[[ Material for the task open ]]
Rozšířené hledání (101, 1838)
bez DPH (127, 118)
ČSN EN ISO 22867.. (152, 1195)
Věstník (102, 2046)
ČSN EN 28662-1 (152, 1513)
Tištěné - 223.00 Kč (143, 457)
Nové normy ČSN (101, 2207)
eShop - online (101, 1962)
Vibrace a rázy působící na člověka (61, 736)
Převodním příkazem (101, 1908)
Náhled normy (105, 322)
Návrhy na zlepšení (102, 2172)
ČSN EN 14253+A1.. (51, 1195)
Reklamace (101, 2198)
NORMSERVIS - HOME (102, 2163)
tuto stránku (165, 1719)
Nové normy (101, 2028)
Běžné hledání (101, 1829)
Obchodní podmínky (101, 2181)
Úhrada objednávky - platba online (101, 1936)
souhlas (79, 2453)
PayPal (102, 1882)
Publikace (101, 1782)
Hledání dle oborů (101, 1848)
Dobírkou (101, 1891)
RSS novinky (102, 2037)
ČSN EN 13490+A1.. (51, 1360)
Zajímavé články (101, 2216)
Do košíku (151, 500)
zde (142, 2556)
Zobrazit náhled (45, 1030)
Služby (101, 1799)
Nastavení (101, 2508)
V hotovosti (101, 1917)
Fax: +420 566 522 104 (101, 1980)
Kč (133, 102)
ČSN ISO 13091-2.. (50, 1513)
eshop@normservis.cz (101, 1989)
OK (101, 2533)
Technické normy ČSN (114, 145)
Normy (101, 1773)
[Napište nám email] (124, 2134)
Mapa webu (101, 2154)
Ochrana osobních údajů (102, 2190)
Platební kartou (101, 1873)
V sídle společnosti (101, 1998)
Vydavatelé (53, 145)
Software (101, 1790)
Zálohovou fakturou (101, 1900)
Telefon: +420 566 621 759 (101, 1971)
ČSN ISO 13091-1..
[[ Material for the task closed ]]
In this exercise, repeat the entries above verbatim.

Written reply:
Rozšířené hledání (101, 1838)
bez DPH (127, 118)
ČSN EN ISO 22867.. (152, 1195)
Věstník (102, 2046)
ČSN EN 28662-1 (152, 1513)
Tištěné - 223.00 Kč (143, 457)
Nové normy ČSN (101, 2207)
eShop - online (101, 1962)
Vibrace a rázy působící na člověka (61, 736)
Převodním příkazem (101, 1908)
Náhled normy (105, 322)
Návrhy na zlepšení (102, 2172)
ČSN EN 14253+A1.. (51, 1195)
Reklamace (101, 2198)
NORMSERVIS - HOME (102, 2163)
tuto stránku (165, 1719)
Nové normy (101, 2028)
Běžné hledání (101, 1829)
Obchodní podmínky (101, 2181)
Úhrada objednávky - platba online (101, 1936)
souhlas (79, 2453)
PayPal (102, 1882)
Publikace (101, 1782)
Hledání dle oborů (101, 1848)
Dobírkou (101, 1891)
RSS novinky (102, 2037)
ČSN EN 13490+A1.. (51, 1360)
Zajímavé články (101, 2216)
Do košíku (151, 500)
zde (142, 2556)
Zobrazit náhled (45, 1030)
Služby (101, 1799)
Nastavení (101, 2508)
V hotovosti (101, 1917)
Fax: +420 566 522 104 (101, 1980)
Kč (133, 102)
ČSN ISO 13091-2.. (50, 1513)
eshop@normservis.cz (101, 1989)
OK (101, 2533)
Technické normy ČSN (114, 145)
Normy (101, 1773)
[Napište nám email] (124, 2134)
Mapa webu (101, 2154)
Ochrana osobních údajů (102, 2190)
Platební kartou (101, 1873)
V sídle společnosti (101, 1998)
Vydavatelé (53, 145)
Software (101, 1790)
Zálohovou fakturou (101, 1900)
Telefon: +420 566 621 759 (101, 1971)
ČSN ISO 13091-1..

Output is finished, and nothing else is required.